# PROMPT
Reproduce all of the records below word for word, without changing anything.

# DATA RECORDS

☆ ☆ ☆ ☆ ☆

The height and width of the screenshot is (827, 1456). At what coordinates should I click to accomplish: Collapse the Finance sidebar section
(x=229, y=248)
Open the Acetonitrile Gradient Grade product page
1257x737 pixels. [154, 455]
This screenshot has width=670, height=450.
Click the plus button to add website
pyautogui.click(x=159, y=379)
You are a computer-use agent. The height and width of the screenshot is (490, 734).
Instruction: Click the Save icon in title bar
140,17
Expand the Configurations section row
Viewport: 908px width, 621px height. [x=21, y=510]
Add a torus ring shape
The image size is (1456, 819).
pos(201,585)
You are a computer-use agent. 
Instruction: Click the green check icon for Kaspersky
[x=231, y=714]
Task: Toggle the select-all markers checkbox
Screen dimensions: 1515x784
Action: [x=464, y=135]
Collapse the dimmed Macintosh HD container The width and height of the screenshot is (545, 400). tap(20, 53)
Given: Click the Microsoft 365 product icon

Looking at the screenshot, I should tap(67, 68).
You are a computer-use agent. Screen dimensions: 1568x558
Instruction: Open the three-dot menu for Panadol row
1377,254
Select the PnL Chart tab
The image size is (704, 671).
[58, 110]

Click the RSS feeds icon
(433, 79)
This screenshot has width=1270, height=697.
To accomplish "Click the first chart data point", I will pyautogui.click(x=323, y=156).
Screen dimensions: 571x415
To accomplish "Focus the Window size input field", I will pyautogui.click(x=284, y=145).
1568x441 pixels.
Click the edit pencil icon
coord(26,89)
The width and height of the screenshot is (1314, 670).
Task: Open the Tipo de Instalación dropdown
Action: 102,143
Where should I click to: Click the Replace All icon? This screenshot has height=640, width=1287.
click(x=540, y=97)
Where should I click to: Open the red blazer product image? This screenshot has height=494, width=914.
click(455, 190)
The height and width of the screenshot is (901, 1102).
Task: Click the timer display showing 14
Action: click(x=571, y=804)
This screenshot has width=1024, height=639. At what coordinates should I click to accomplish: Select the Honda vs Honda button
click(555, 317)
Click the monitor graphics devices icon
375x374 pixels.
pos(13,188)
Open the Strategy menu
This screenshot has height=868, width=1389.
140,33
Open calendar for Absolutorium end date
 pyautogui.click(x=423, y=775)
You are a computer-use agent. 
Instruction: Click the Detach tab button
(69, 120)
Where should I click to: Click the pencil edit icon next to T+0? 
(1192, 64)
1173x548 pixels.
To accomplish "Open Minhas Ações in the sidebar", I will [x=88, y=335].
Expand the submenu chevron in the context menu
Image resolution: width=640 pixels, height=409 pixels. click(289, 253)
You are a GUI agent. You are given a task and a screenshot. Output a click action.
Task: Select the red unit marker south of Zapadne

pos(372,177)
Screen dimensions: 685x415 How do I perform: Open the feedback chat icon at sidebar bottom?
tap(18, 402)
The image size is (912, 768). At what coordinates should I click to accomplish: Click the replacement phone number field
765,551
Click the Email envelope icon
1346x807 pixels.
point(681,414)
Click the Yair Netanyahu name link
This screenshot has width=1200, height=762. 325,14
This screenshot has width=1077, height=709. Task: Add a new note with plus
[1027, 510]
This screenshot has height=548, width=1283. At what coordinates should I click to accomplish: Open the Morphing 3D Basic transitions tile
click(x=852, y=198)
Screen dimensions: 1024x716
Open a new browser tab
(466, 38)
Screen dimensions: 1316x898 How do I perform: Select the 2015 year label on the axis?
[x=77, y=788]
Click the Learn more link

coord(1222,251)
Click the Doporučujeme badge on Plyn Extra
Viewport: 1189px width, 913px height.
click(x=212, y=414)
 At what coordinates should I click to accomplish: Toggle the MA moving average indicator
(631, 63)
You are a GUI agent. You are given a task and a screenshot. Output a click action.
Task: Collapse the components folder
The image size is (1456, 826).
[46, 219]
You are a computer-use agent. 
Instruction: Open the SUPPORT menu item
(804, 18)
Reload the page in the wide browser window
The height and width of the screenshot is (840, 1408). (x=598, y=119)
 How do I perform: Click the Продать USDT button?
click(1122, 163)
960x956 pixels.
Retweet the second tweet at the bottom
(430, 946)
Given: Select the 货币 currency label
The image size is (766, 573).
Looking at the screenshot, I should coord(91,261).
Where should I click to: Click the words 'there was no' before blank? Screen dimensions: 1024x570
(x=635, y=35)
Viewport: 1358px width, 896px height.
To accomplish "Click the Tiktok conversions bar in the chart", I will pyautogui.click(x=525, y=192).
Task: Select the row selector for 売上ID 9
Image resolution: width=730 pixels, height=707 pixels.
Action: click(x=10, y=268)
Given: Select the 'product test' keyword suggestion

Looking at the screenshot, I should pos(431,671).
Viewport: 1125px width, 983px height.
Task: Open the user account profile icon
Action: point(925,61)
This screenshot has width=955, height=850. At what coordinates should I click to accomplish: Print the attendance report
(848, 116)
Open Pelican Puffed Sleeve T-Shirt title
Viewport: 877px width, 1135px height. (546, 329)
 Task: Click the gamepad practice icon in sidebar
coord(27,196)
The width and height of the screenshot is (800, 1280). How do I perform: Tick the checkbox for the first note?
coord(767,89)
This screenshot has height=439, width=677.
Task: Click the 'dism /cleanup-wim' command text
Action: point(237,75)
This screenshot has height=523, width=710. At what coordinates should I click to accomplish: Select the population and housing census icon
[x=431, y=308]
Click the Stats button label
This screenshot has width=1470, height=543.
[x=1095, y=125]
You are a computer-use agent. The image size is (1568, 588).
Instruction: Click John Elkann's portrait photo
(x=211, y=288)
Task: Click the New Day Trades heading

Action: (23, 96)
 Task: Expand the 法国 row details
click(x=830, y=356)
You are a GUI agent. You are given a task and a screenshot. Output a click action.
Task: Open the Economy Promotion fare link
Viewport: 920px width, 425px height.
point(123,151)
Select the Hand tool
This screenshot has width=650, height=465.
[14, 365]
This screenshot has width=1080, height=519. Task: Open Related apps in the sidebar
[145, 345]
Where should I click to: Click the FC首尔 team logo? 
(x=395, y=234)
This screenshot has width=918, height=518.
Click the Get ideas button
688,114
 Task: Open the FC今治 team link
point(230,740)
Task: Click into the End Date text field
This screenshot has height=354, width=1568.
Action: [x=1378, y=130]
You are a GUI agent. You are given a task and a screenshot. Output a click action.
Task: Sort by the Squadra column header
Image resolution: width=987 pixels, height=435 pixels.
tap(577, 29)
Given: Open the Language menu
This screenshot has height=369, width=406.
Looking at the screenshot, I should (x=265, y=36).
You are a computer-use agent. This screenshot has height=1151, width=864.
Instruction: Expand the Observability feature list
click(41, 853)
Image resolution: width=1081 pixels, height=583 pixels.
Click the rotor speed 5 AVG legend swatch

☆ ☆ ☆ ☆ ☆

# WRITTEN RESPONSE
The height and width of the screenshot is (827, 1456). At what coordinates should I click to accomplish: Collapse the Finance sidebar section
(x=229, y=248)
Open the Acetonitrile Gradient Grade product page
1257x737 pixels. [154, 455]
This screenshot has width=670, height=450.
Click the plus button to add website
pyautogui.click(x=159, y=379)
You are a computer-use agent. The height and width of the screenshot is (490, 734).
Instruction: Click the Save icon in title bar
140,17
Expand the Configurations section row
Viewport: 908px width, 621px height. [x=21, y=510]
Add a torus ring shape
The image size is (1456, 819).
pos(201,585)
You are a computer-use agent. 
Instruction: Click the green check icon for Kaspersky
[x=231, y=714]
Task: Toggle the select-all markers checkbox
Screen dimensions: 1515x784
Action: [x=464, y=135]
Collapse the dimmed Macintosh HD container The width and height of the screenshot is (545, 400). tap(20, 53)
Given: Click the Microsoft 365 product icon

Looking at the screenshot, I should tap(67, 68).
You are a computer-use agent. Screen dimensions: 1568x558
Instruction: Open the three-dot menu for Panadol row
1377,254
Select the PnL Chart tab
The image size is (704, 671).
[58, 110]

Click the RSS feeds icon
(433, 79)
This screenshot has width=1270, height=697.
To accomplish "Click the first chart data point", I will pyautogui.click(x=323, y=156).
Screen dimensions: 571x415
To accomplish "Focus the Window size input field", I will pyautogui.click(x=284, y=145).
1568x441 pixels.
Click the edit pencil icon
coord(26,89)
The width and height of the screenshot is (1314, 670).
Task: Open the Tipo de Instalación dropdown
Action: 102,143
Where should I click to: Click the Replace All icon? This screenshot has height=640, width=1287.
click(x=540, y=97)
Where should I click to: Open the red blazer product image? This screenshot has height=494, width=914.
click(455, 190)
The height and width of the screenshot is (901, 1102).
Task: Click the timer display showing 14
Action: click(x=571, y=804)
This screenshot has width=1024, height=639. At what coordinates should I click to accomplish: Select the Honda vs Honda button
click(555, 317)
Click the monitor graphics devices icon
375x374 pixels.
pos(13,188)
Open the Strategy menu
This screenshot has height=868, width=1389.
140,33
Open calendar for Absolutorium end date
 pyautogui.click(x=423, y=775)
You are a computer-use agent. 
Instruction: Click the Detach tab button
(69, 120)
Where should I click to: Click the pencil edit icon next to T+0? 
(1192, 64)
1173x548 pixels.
To accomplish "Open Minhas Ações in the sidebar", I will [x=88, y=335].
Expand the submenu chevron in the context menu
Image resolution: width=640 pixels, height=409 pixels. click(289, 253)
You are a GUI agent. You are given a task and a screenshot. Output a click action.
Task: Select the red unit marker south of Zapadne

pos(372,177)
Screen dimensions: 685x415 How do I perform: Open the feedback chat icon at sidebar bottom?
tap(18, 402)
The image size is (912, 768). At what coordinates should I click to accomplish: Click the replacement phone number field
765,551
Click the Email envelope icon
1346x807 pixels.
point(681,414)
Click the Yair Netanyahu name link
This screenshot has width=1200, height=762. 325,14
This screenshot has width=1077, height=709. Task: Add a new note with plus
[1027, 510]
This screenshot has height=548, width=1283. At what coordinates should I click to accomplish: Open the Morphing 3D Basic transitions tile
click(x=852, y=198)
Screen dimensions: 1024x716
Open a new browser tab
(466, 38)
Screen dimensions: 1316x898 How do I perform: Select the 2015 year label on the axis?
[x=77, y=788]
Click the Learn more link

coord(1222,251)
Click the Doporučujeme badge on Plyn Extra
Viewport: 1189px width, 913px height.
click(x=212, y=414)
 At what coordinates should I click to accomplish: Toggle the MA moving average indicator
(631, 63)
You are a GUI agent. You are given a task and a screenshot. Output a click action.
Task: Collapse the components folder
The image size is (1456, 826).
[46, 219]
You are a computer-use agent. 
Instruction: Open the SUPPORT menu item
(804, 18)
Reload the page in the wide browser window
The height and width of the screenshot is (840, 1408). (x=598, y=119)
 How do I perform: Click the Продать USDT button?
click(1122, 163)
960x956 pixels.
Retweet the second tweet at the bottom
(430, 946)
Given: Select the 货币 currency label
The image size is (766, 573).
Looking at the screenshot, I should coord(91,261).
Where should I click to: Click the words 'there was no' before blank? Screen dimensions: 1024x570
(x=635, y=35)
Viewport: 1358px width, 896px height.
To accomplish "Click the Tiktok conversions bar in the chart", I will pyautogui.click(x=525, y=192).
Task: Select the row selector for 売上ID 9
Image resolution: width=730 pixels, height=707 pixels.
Action: click(x=10, y=268)
Given: Select the 'product test' keyword suggestion

Looking at the screenshot, I should pos(431,671).
Viewport: 1125px width, 983px height.
Task: Open the user account profile icon
Action: point(925,61)
This screenshot has width=955, height=850. At what coordinates should I click to accomplish: Print the attendance report
(848, 116)
Open Pelican Puffed Sleeve T-Shirt title
Viewport: 877px width, 1135px height. (546, 329)
 Task: Click the gamepad practice icon in sidebar
coord(27,196)
The width and height of the screenshot is (800, 1280). How do I perform: Tick the checkbox for the first note?
coord(767,89)
This screenshot has height=439, width=677.
Task: Click the 'dism /cleanup-wim' command text
Action: point(237,75)
This screenshot has height=523, width=710. At what coordinates should I click to accomplish: Select the population and housing census icon
[x=431, y=308]
Click the Stats button label
This screenshot has width=1470, height=543.
[x=1095, y=125]
You are a computer-use agent. The image size is (1568, 588).
Instruction: Click John Elkann's portrait photo
(x=211, y=288)
Task: Click the New Day Trades heading

Action: (23, 96)
 Task: Expand the 法国 row details
click(x=830, y=356)
You are a GUI agent. You are given a task and a screenshot. Output a click action.
Task: Open the Economy Promotion fare link
Viewport: 920px width, 425px height.
point(123,151)
Select the Hand tool
This screenshot has width=650, height=465.
[14, 365]
This screenshot has width=1080, height=519. Task: Open Related apps in the sidebar
[145, 345]
Where should I click to: Click the FC首尔 team logo? 
(x=395, y=234)
This screenshot has width=918, height=518.
Click the Get ideas button
688,114
 Task: Open the FC今治 team link
point(230,740)
Task: Click into the End Date text field
This screenshot has height=354, width=1568.
Action: [x=1378, y=130]
You are a GUI agent. You are given a task and a screenshot. Output a click action.
Task: Sort by the Squadra column header
Image resolution: width=987 pixels, height=435 pixels.
tap(577, 29)
Given: Open the Language menu
This screenshot has height=369, width=406.
Looking at the screenshot, I should (x=265, y=36).
You are a computer-use agent. This screenshot has height=1151, width=864.
Instruction: Expand the Observability feature list
click(41, 853)
Image resolution: width=1081 pixels, height=583 pixels.
Click the rotor speed 5 AVG legend swatch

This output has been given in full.